# Dust collector for DW618/K



## Tim Signs (Sep 25, 2013)

Hi,

I am new to routing, just bought a DeWalt 618 fixed base router. I am trying to hand rout signs with this and having trouble seeing my pattern as I work. I just found out that DeWalt is not making a vacuum adapter for this model. Looking for an after market manufacture for parts over looked like this or any tips on how to get around this problem? 
Thanks,

Tim


----------



## Mike (Nov 22, 2004)

Tim, save yourself a lot of grief and get a plunge base for your router. Plunge routing is much easier for sign making and the through the column dust collection works very well.


----------



## Tim Signs (Sep 25, 2013)

Hi Mike,
Thanks for the advice but, I didn’t want the extra weight of the plunge base, thought it would be that much harder to control. Last week I built my own vacuum adaptor. I used a block of pine with two wood dowels, a plastic floor vacuum attachment cut and shaped to fit the router base held in place with Velcro.
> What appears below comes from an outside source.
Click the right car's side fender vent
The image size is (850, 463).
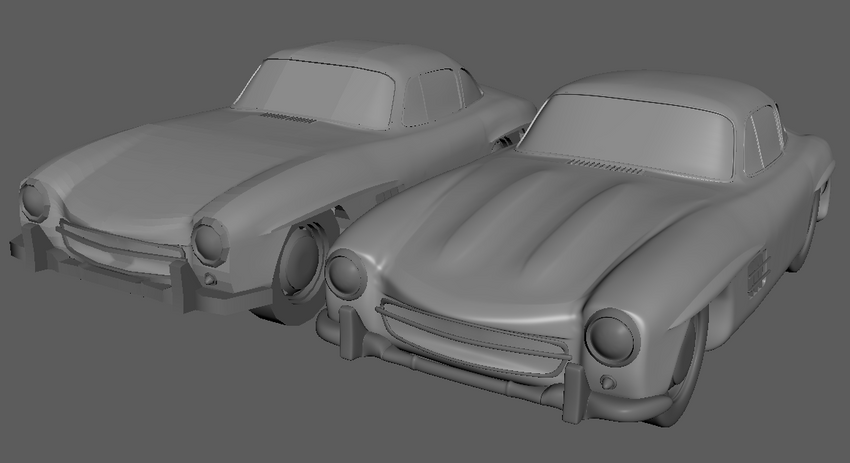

Used it over the weekend and it worked just fine. I do need to buy a longer and more flexible hose, any advice where to look?


----------



## Mike (Nov 22, 2004)

Tim, I am sure you have seen me mention Bosch vacuum hoses. Very supple, durable and long enough to let you move around the shop. Festool hoses are of similar construction... they just cost a whole lot more.


----------